P: I publicly made the prediction, or I won’t call it the prediction but the estimate, of AGI, that personally I would be surprised if it’s more than ten years before we have human level, or effective AGI, and I think it could be quite a bit less than that, as little as five years. So when that happens of course there will very dramatic changes but this will enable other technology as well. AGI will allow us to accelerate nanotech development, medical research, that will allow us to deal much better with all sorts of problems, of course disease and aging, but also just reduce the cost of production of all sorts of goods and foods very dramatically and also helped with environmental issues so there will be a snowballing effect started by Agi development. In terms of what will happen and in what year and what chain of events, I have no way of really putting any more numbers on that. Once we have machines that are as smart as humans and we can employ them to help us develop other technologies I think things will happen quite quickly. On the other hand things like aging and some of the diseases are really really hard problems and they have certain constant time delays in them. If you want to try a new drug in humans, it takes a certain amount of time to really concern that it works. You can do a lot of simulations but ultimately they have to be tested in real humans and that takes time. So it’s very difficult to predict the interaction between those various dynamics – the superpower of the computer and the simulations and the rapid research one can do on the one hand versus the actual constants in the real world – delays of FDA approval and people getting funding together and trying things out and doing experiments.

(20:09) A: When it comes to the near-term, what do you see happening in 2008 that would really peak your interest? Any really cool stuff on the immediate horizon?

P: I don’t really have any predictions in the near term.
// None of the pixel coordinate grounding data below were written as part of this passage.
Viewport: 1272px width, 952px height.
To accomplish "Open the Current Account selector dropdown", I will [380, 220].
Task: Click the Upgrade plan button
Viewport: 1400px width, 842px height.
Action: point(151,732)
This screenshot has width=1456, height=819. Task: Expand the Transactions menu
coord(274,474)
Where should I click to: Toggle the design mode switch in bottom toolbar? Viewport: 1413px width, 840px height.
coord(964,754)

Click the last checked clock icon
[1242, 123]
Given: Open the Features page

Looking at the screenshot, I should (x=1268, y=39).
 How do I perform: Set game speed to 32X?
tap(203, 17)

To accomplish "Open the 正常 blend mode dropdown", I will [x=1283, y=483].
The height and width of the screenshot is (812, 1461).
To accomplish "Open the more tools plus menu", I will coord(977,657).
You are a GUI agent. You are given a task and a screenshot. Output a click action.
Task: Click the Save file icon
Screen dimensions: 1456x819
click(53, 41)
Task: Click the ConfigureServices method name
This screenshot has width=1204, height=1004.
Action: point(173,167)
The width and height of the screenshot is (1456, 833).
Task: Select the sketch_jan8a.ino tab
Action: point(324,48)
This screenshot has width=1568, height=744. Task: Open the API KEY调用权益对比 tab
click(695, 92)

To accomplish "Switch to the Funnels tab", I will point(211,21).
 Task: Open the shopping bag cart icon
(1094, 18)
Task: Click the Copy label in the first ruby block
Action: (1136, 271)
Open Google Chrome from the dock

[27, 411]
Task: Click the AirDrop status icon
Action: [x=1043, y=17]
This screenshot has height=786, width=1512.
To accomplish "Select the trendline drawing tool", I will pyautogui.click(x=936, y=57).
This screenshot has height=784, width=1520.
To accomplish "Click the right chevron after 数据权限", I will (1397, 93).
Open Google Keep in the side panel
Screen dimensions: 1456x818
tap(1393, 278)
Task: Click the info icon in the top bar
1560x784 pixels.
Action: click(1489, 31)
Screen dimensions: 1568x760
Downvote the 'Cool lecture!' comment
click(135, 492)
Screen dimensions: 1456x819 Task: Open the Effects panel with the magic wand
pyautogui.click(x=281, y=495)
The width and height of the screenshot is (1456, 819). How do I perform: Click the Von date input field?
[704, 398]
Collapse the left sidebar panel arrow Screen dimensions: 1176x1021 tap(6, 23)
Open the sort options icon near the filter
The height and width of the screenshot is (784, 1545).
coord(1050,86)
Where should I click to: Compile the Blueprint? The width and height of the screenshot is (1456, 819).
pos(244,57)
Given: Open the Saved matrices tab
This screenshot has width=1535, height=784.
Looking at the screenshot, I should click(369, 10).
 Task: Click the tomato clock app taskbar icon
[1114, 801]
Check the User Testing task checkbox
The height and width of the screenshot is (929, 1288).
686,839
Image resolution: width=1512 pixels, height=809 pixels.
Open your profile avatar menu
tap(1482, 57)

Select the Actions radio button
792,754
There’s cool stuff coming out all the time, I don’t personally see anything on the horizon that would blow us away in this year or next year but it’s the nature of the beast, that these things suddenly pop up but I don’t have any predictions.

(20:50) A: How about for 5 years out, say, through 2013?

P: I believe that there’s a very good chance that AGI will start being employed and extensively employed within five years. That obviously is a huge change as we will see some of the early AIs general learning ability being employed and the change that people will start to think about what the implications are and then obviously the ongoing improvement of the XX.

(21:40) A: How about by 2018? Ten years ahead. Do you see a trillion dollar AGI company existing at that point?

P: Yes.

A: Could you be a little more specific? What do you think the specific chances are that that’s going to be Adaptive AI?

P: I think we have a reasonable chance, but there are lots of things, all sorts of funding and finding the right people. It’s not just the technologies, developing the technologies is one thing but of course you need to turn that into the kind of business and have the right group running the business and dealing with regulatory and all sort of business issues, competitive issues, the staff and growth and funding. One needs to get most of those right to build a successful company. Yes, at this point it looks like we have a chance at being a dominant player in the AGI field, perhaps the dominant player in the AGI field.

(20:51) A: So what are the next steps ahead for you and for Adaptive AI? What can we can expect to see or hear from you in the near-term future?

P: A the moment we’re still in a stealth mode in our technology. Over the next two years we actually expect to start commercializing some of our, parts of our technologies. I can’t talk about what that will be but we do expect to be up there with some new products, with obviously limited intelligence, general intelligence, or using general intelligence technologies, and that should be up there within the next two years.

A: Great! Good luck with that, Peter, and thanks for taking the time to talk with me and with the MemeBox audience.

Comment Thread (1 Response)

  1. Thanks for bringing this interview to us! I was wondering if the audio version of this is available somewhere.